La nullité de marque consiste à faire constater qu’un signe enregistré à titre de marque n’aurait jamais dû bénéficier de la protection conférée par le droit des marques. Il ne s’agit pas de sanctionner un comportement postérieur à l’enregistrement, mais d’identifier un vice juridique existant dès le jour du dépôt. Autrement dit, la nullité repose sur l’idée que la marque était irrégulière ab initio.
Depuis la réforme entrée en vigueur en 2020, l’INPI est compétent pour connaître des actions administratives en nullité. Cette évolution a profondément transformé la pratique contentieuse en rendant la procédure plus rapide et plus accessible.
Au niveau de l’Union européenne, le règlement (UE) 2017/1001 encadre les actions en nullité devant l’EUIPO. Les principes sont harmonisés, mais l’analyse demeure exigeante, notamment en matière de preuve et d’appréciation du risque de confusion.

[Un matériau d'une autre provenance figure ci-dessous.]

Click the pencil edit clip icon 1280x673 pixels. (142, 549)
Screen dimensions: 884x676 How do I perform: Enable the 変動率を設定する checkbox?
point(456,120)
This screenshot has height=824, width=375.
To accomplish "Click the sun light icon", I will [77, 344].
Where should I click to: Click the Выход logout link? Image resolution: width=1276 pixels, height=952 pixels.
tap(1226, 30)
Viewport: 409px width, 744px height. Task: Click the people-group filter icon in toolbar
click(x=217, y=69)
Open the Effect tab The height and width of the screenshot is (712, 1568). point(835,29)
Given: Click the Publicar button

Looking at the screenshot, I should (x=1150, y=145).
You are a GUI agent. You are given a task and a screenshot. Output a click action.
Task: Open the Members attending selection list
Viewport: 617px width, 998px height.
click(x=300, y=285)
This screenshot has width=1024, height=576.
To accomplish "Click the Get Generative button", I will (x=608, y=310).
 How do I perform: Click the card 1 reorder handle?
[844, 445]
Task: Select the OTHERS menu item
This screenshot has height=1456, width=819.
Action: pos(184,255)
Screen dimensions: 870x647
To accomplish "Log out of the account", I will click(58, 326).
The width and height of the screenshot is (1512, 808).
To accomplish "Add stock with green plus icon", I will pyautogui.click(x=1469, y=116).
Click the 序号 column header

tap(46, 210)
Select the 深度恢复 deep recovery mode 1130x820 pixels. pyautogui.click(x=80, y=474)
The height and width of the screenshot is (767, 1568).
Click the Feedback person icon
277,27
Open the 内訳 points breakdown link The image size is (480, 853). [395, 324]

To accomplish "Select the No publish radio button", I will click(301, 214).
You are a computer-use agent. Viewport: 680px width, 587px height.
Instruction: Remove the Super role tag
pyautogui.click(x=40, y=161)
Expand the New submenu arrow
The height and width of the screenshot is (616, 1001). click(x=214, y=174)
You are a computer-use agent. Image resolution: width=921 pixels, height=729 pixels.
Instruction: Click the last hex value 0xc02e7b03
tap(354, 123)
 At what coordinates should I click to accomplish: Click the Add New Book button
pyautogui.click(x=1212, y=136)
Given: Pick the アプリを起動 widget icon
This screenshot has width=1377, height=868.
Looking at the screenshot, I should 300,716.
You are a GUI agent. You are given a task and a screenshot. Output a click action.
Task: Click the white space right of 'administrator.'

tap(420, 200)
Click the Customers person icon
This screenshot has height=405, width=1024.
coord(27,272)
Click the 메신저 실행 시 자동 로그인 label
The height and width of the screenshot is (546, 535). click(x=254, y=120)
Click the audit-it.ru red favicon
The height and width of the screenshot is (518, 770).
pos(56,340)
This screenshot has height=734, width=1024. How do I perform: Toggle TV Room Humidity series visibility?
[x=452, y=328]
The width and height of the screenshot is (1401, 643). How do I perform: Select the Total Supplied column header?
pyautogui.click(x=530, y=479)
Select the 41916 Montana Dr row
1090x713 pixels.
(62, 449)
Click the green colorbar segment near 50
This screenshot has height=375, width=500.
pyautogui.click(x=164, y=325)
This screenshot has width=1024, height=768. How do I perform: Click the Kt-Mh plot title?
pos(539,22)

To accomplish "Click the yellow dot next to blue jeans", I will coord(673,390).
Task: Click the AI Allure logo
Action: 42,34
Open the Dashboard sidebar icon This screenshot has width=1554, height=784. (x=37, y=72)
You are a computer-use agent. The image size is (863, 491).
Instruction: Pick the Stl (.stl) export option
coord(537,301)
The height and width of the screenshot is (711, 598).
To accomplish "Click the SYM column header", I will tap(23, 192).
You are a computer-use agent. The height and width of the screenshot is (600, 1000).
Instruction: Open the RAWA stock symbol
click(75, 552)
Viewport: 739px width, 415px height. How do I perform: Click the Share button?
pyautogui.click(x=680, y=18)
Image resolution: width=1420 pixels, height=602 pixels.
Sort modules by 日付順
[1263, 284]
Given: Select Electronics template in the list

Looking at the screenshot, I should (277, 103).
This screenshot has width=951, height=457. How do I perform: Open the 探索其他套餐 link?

L’effet d’une décision de nullité est particulièrement puissant : la marque est réputée n’avoir jamais existé. Cette rétroactivité peut fragiliser des contrats de licence, des accords de coexistence ou des actions en contrefaçon fondées sur le titre annulé. Dans un contentieux stratégique, la nullité peut ainsi neutraliser l’arme juridique d’un concurrent.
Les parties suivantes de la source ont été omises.